Friday, September 22, 2006

Woe is me

there are so many things i have to be thankful for. i don't even want to begin to list them because that would take an enormous amount of time and i am feeling pretty down on myself.

while i love dan with all of my heart, there are something that i wish he were better about. the first and most important of all is money control. while i don't have all that much room to talk, i have yet to be sent to collections.

let me start by saying that i always wanted a man that could take care of me, knowing full well that i am and will be able to take care of myself no matter what. before dan and i started dating there was a mutual friend that was interested in me as well. nothing ever happened because i was a shy freshman, and a no-so-shy other freshman showed up only to snatch him. she almost took dan, but the other guy was not in a relationship at the time. then there was mutual friend two, he came a long right before dan and i were together. he admitted to my best friend while she was down visiting that he was interesting me almost a year after dan and i were together. while all of this doesn't really mean anything to anyone else- to me it means i missed out, and i hate saying that with all of my heart. both of these other men are set financially, they are practically engaged. one to a stranger. the other to my best friend who stole the good one.

i know i shouldn't be, but i am extremely jealous. i know this is childish and something i should work on. somehow i feel like i am stuck with the bad guy. the one who will never propose, who will enver have enough money or be able to manage what he does have. i could mention plenty of things that he is not or won't be, but again a waste of time. i guess i am just frustrated because i could have been either of those women who are set with a great relationship and a ring to boot. i? i am giving my bf money and the only ring i wear in on my thumb.

i know all of this is so stupid and i just need to get over it. nothing is any better hoping and dreaming right?

damn being human!

Ramble Bamble #2463843

That's all this site is to me really. A place to vent, ramble, complain. Call it what you want.

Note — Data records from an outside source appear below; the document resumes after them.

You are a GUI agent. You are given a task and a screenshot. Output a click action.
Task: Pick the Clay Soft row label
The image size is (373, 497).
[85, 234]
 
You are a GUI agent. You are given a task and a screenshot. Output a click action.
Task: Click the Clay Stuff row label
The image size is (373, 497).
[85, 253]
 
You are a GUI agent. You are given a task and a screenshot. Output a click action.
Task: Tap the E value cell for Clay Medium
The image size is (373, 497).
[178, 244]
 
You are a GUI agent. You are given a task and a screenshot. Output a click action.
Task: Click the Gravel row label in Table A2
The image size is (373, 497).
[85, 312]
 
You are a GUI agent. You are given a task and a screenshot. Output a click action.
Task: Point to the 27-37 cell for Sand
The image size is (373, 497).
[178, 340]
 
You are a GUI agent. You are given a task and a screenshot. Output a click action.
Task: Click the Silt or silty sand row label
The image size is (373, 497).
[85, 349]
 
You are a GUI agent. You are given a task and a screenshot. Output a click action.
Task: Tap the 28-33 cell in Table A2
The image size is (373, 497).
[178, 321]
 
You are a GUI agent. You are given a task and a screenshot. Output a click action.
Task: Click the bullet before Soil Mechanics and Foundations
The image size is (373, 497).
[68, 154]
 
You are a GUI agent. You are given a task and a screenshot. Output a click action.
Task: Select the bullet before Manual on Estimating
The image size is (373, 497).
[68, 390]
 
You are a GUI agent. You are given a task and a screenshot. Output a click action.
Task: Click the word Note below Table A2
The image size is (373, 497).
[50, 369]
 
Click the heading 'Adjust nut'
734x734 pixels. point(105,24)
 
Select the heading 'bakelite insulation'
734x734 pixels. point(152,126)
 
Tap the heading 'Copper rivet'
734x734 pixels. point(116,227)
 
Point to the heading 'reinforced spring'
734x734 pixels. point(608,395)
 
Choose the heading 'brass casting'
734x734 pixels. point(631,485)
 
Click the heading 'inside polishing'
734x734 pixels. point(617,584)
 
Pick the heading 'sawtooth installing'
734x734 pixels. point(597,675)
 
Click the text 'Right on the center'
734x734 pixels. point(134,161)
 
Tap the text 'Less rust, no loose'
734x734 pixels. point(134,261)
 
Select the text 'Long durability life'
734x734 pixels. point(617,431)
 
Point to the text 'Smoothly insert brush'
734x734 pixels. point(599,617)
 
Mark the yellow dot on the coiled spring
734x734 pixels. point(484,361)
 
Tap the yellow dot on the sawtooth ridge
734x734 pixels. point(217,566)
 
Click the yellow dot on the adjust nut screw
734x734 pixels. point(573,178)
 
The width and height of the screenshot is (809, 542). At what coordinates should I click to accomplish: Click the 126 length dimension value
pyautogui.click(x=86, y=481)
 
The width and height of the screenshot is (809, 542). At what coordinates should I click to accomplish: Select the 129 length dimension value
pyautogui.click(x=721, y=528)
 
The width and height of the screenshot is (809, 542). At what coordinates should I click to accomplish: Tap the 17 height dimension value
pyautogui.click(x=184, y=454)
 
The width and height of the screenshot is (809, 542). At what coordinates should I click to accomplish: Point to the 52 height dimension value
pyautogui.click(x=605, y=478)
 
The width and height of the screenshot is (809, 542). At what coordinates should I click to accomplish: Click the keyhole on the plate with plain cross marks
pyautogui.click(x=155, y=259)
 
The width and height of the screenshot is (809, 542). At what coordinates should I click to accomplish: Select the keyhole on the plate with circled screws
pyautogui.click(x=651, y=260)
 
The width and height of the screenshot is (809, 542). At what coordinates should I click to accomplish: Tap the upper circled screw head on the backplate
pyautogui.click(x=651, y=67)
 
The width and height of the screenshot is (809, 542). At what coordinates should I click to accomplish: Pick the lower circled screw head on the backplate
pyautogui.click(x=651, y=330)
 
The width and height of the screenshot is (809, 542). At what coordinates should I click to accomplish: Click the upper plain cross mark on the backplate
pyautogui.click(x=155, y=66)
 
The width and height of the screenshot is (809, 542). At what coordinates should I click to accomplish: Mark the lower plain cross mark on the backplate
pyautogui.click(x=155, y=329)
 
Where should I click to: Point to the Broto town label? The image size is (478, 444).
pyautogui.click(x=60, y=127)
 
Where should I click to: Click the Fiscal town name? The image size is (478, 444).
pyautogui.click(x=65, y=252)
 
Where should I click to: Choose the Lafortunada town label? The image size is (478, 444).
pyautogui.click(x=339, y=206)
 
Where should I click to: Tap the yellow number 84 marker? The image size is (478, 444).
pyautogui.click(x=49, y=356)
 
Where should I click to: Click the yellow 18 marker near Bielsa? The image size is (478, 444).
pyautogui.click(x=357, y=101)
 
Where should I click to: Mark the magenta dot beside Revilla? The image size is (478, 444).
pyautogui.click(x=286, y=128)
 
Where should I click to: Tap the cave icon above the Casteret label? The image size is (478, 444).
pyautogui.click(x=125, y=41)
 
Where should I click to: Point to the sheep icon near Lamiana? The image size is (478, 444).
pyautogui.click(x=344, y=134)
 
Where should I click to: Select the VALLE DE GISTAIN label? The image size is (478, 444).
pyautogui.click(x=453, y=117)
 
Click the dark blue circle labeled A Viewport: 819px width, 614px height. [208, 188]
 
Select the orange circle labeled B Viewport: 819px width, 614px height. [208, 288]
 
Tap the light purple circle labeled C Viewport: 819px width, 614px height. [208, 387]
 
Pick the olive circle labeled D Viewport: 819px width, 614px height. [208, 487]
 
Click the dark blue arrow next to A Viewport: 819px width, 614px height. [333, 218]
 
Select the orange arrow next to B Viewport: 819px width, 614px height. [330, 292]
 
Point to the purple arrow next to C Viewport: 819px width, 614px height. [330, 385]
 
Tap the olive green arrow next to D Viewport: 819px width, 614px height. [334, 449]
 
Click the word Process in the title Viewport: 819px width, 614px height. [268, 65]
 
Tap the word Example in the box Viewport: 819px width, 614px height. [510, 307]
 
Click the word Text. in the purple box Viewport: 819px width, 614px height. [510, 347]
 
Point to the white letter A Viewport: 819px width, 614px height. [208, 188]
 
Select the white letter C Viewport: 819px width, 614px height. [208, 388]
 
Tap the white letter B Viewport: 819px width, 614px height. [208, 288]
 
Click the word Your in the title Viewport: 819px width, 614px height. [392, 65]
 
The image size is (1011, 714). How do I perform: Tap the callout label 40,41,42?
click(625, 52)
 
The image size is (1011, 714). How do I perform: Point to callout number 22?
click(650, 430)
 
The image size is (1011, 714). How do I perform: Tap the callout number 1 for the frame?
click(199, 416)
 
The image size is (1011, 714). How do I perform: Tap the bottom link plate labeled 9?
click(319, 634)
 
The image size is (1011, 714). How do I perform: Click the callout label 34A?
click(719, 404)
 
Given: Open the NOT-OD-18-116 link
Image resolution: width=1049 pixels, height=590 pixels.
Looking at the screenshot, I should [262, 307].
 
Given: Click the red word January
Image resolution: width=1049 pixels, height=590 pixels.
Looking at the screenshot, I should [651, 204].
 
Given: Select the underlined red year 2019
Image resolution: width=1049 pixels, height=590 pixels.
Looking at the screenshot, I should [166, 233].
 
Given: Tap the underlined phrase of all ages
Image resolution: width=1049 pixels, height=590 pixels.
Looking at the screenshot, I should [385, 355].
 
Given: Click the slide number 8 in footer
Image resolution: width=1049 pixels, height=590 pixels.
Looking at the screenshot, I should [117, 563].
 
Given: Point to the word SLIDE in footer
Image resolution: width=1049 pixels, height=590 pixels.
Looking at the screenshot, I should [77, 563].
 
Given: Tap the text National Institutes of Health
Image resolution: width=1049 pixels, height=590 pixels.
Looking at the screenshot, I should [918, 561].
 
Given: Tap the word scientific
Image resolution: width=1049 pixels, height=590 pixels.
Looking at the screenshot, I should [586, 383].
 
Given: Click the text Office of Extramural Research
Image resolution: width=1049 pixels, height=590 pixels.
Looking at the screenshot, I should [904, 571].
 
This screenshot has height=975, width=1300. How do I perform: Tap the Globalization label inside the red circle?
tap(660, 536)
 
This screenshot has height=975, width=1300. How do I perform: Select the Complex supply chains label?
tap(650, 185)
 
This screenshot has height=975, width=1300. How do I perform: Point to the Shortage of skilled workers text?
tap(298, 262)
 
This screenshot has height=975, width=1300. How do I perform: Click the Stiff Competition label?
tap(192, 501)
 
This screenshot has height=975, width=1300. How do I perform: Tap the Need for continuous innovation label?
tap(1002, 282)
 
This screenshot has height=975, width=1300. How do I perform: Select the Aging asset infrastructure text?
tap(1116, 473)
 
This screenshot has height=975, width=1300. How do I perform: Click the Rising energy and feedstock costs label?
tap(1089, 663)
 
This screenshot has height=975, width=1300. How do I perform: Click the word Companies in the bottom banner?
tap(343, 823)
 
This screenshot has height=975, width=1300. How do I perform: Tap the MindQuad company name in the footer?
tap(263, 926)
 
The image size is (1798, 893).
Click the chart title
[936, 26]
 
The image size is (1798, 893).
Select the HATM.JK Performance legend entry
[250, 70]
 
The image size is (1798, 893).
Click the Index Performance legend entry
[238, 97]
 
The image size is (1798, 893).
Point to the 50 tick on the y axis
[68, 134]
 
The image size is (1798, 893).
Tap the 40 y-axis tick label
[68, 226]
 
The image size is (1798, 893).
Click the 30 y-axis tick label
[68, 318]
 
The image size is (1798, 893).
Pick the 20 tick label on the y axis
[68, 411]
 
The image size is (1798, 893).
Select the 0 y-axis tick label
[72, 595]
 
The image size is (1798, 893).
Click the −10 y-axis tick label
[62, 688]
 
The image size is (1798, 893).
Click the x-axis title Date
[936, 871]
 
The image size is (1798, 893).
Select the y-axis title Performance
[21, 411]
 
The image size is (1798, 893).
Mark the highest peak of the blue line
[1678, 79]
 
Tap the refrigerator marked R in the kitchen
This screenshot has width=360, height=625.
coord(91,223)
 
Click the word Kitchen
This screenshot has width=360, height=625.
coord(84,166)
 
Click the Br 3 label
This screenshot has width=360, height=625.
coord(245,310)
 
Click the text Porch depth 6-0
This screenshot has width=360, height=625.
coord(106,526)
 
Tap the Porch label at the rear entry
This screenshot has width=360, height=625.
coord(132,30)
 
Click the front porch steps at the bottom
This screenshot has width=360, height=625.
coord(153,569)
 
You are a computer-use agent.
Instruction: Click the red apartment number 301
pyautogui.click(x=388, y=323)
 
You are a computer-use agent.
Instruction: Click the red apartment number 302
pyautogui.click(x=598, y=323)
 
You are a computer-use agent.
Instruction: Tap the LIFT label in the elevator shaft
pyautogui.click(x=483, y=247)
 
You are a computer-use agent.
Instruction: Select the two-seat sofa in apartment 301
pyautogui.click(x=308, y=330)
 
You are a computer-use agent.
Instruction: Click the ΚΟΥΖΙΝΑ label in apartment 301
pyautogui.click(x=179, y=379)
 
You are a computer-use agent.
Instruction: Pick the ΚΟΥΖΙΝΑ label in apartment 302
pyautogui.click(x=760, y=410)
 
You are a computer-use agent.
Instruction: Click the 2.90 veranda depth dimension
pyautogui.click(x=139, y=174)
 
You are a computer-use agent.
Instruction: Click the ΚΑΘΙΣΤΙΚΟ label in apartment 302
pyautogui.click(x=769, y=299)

Today I am bloated, achey, almost done being zitty and it totally sucks monkey balls. I am stuck at work in a shitty chair with no back support, which does not help anything except my excessive crabbyness.

I am not ready for classes to start Monday. I don't really have any money to buy books because Dan needed it most of my last paycheck to cover his school expenses from last spring. I am trying not to be upset about it. I could have not offered, but then I would have felt like an asshole watching him stress about it. I wish Dan could take care of himself, his money issues, and not have to rely on me so heavily. Yes it is nice to feel needed, but I feel more like I am bossing him around.

I am trying to impliment record keeping in regard to our finances, but we'll see how long that lasts if it even gets started. I did not expect classes to creep up on my so fast. i have most of my school books, but none of my freaking supplies. Plus no new school clothes, and that is the suckiest part of all. A girl always wants new clothes for school. Tomorrow while Dan is at work, I'll be walking ymself to the bookstore to get supplies and maybe a new sweatshort, seeing as mine is getting huge holes from being worn constantly over the past 5 years. Old sweatshirts are the most comfortable though.

Anyway- I am off to make a overly-long list of crap I need to do.